🔥 Universal Phone Agent Control

Quick Start (v2.0)

Setup

# Configure your device first
cp config.example.yaml ~/.hermes-phone-agent/config.yaml
# Edit the config file for your device type

# Test connection
python3 scripts/test_device.py

Python API (New in v2.0)

from phone_agent import PhoneAgent

# Auto-detects device from config
agent = PhoneAgent()

# Camera
agent.capture_camera()  # Captures to configured path

# Audio
agent.record_audio(duration=5, output_path="recording.wav")
agent.play_audio("response.wav")

# Screen control
agent.wake_screen()
agent.unlock_screen(pin="4658")
agent.type_text("Hello world")

# Check device status
print(agent.device.is_online())

Vision Feedback Loop (v1 Compatible)

ALWAYS follow this pattern for UI automation:

Step 1: Screenshot

bash(cmd="adb exec-out screencap -p > ./assets/screen.png")
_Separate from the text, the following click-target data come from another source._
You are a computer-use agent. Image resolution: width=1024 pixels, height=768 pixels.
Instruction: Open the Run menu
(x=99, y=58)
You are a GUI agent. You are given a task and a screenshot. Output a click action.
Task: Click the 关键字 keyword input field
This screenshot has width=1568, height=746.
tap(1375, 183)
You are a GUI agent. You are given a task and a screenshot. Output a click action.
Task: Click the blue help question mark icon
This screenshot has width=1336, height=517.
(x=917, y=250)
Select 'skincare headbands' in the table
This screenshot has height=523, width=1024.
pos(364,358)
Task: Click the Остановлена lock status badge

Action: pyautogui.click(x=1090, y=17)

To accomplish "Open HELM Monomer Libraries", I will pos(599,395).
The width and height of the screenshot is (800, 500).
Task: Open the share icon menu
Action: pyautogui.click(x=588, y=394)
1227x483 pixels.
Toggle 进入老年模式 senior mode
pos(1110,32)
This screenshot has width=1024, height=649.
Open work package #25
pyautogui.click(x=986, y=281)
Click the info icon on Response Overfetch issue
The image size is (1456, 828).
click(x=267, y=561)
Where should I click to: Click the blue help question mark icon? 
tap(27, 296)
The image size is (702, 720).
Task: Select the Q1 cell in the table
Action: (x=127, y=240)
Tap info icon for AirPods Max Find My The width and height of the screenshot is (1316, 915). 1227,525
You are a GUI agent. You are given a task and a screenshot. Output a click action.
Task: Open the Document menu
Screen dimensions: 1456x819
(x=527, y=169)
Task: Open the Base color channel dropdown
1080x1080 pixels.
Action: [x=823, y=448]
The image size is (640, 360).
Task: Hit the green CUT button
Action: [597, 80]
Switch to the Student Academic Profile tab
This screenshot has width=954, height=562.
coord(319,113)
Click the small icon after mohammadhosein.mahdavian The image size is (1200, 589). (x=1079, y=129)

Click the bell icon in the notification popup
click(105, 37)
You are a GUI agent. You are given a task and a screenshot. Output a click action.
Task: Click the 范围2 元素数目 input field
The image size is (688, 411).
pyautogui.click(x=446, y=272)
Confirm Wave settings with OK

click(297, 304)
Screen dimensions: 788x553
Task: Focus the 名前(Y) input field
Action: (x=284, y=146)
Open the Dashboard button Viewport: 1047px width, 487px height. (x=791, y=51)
Step 2: Analyze with Vision

bash(cmd="python3 ./scripts/vision_helper.py ./assets/screen.png \"Find all buttons and their coordinates (x,y)\"")

Step 3: Act with Exact Coordinates

# Tap at coordinates from vision analysis
bash(cmd="adb shell input tap <x> <y>")

# Swipe
bash(cmd="adb shell input swipe <x1> <y1> <x2> <y2> 300")

# Type text
bash(cmd="adb shell input text 'your text'")

Step 4: Verify

bash(cmd="adb exec-out screencap -p > ./assets/screen_after.png")
bash(cmd="python3 ./scripts/vision_helper.py ./assets/screen_after.png \"Confirm action succeeded\"")

Device Types Supported

Termux (Best Performance)

Physical Android phones with Termux installed
Direct camera access via termux-camera-photo
Audio recording via termux-microphone-record
Playback via termux-media-player
SSH + SCP for file transfers

ADB Only (Standard Android)

Any Android device with ADB enabled
Camera via screencap (screen capture)
Audio via screenrecord --audio (Android 10+)
Push/pull files via ADB

Emulator (No Hardware Needed)

Android Studio emulator
Genymotion
Waydroid (Linux container)
Outputs audio to host speakers

Available Commands

Basic Actions

# Tap at coordinates
bash(cmd="adb shell input tap <x> <y>")

# Swipe with duration
bash(cmd="adb shell input swipe <x1> <y1> <x2> <y2> <duration_ms>")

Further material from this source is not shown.